Unpacking Joe Biden's decision to tap John Kerry as his climate envoy
President-elect Joe Biden is naming former Secretary of State John Kerry as a special presidential envoy for climate change.
Why it matters: The transition team's announcement sought to show that it will be an influential role, noting that Kerry — a former Massachusetts senator and the Democrats' 2004 presidential nominee — will be on the National Security Council.
- "This marks the first time that the NSC will include an official dedicated to climate change, reflecting the president-elect’s commitment to addressing climate change as an urgent national security issue," the transition team said in a statement.
What to watch: The transition team said that in addition to Kerry's position, it will name a "high-level White House Climate Policy Coordinator" next month.
Between the lines: The moves underscore Biden's goal marshal a wide-ranging federal approach that involves many agencies, which increases the importance of having some kind of coordinating officials.
Yes, but: It's not the first time that a president has had a climate adviser.
- Former EPA boss Carol Browner was President Obama's first climate "czar."
- During his second term, the longtime Democratic insider John Podesta worked heavily on climate as a top White House aide.
The big picture: Kerry has been involved with climate efforts for decades.
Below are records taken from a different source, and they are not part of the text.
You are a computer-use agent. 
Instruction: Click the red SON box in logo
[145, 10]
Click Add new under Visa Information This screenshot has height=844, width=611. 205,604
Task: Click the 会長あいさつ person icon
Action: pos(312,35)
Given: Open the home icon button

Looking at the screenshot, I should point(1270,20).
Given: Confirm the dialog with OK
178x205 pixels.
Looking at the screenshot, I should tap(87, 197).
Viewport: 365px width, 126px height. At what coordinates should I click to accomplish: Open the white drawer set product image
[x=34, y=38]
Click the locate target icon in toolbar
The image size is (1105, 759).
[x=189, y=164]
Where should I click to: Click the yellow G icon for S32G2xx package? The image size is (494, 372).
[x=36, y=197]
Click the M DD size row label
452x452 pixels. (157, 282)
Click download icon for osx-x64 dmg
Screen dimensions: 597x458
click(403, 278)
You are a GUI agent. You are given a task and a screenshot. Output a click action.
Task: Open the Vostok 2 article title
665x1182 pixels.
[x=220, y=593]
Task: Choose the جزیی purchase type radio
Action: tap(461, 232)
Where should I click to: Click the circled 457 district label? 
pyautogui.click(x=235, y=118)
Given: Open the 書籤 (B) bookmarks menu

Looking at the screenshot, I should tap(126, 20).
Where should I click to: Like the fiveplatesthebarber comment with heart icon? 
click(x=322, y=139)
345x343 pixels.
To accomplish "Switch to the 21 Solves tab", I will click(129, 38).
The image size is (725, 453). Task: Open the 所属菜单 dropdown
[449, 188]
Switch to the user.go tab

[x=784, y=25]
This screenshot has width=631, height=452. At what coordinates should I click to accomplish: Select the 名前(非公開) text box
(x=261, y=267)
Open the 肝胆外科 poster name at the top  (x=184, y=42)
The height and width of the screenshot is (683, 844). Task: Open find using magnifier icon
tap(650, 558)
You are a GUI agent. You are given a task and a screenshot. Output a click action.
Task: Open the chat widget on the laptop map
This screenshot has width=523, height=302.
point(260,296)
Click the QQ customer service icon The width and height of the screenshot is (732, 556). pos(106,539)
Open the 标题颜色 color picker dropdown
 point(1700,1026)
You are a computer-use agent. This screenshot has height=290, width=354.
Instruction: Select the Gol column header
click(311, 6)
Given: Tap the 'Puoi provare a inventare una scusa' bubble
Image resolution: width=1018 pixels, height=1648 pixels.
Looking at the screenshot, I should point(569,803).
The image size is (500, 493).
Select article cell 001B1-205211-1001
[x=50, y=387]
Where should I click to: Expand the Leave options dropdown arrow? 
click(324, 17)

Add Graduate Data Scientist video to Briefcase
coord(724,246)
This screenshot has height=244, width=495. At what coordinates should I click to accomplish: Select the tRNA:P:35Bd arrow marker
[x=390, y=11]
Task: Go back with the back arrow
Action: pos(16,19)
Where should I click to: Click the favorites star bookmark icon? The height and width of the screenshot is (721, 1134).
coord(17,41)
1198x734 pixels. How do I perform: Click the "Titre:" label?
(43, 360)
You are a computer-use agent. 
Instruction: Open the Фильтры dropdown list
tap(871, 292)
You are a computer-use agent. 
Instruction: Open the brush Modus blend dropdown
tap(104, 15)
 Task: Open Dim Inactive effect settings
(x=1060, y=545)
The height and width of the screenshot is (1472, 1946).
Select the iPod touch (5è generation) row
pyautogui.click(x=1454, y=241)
He led the failed effort to steer a sweeping climate bill through the Senate in 2009-2010, and was later secretary of state during the negotiations that led to the Paris climate agreement in late 2015.
- As secretary, Kerry also made climate a conversation point for all his bilateral meetings worldwide, since the problem transcends national borders. He also traveled above the Arctic Circle and to his seventh continent, Antarctica, to see the effects of global warming firsthand.
- He's remained active on the topic too even outside of government, helping last year to launch the bipartisan "World War Zero" coalition designed to marshal public support for stronger policies.
- He and Biden served in the Senate together for over two decades, with Kerry assuming the chairmanship of the Senate Foreign Relations Committee when Biden became vice president. Biden also swore Kerry in as secretary of state, a sign of their political and personal closeness.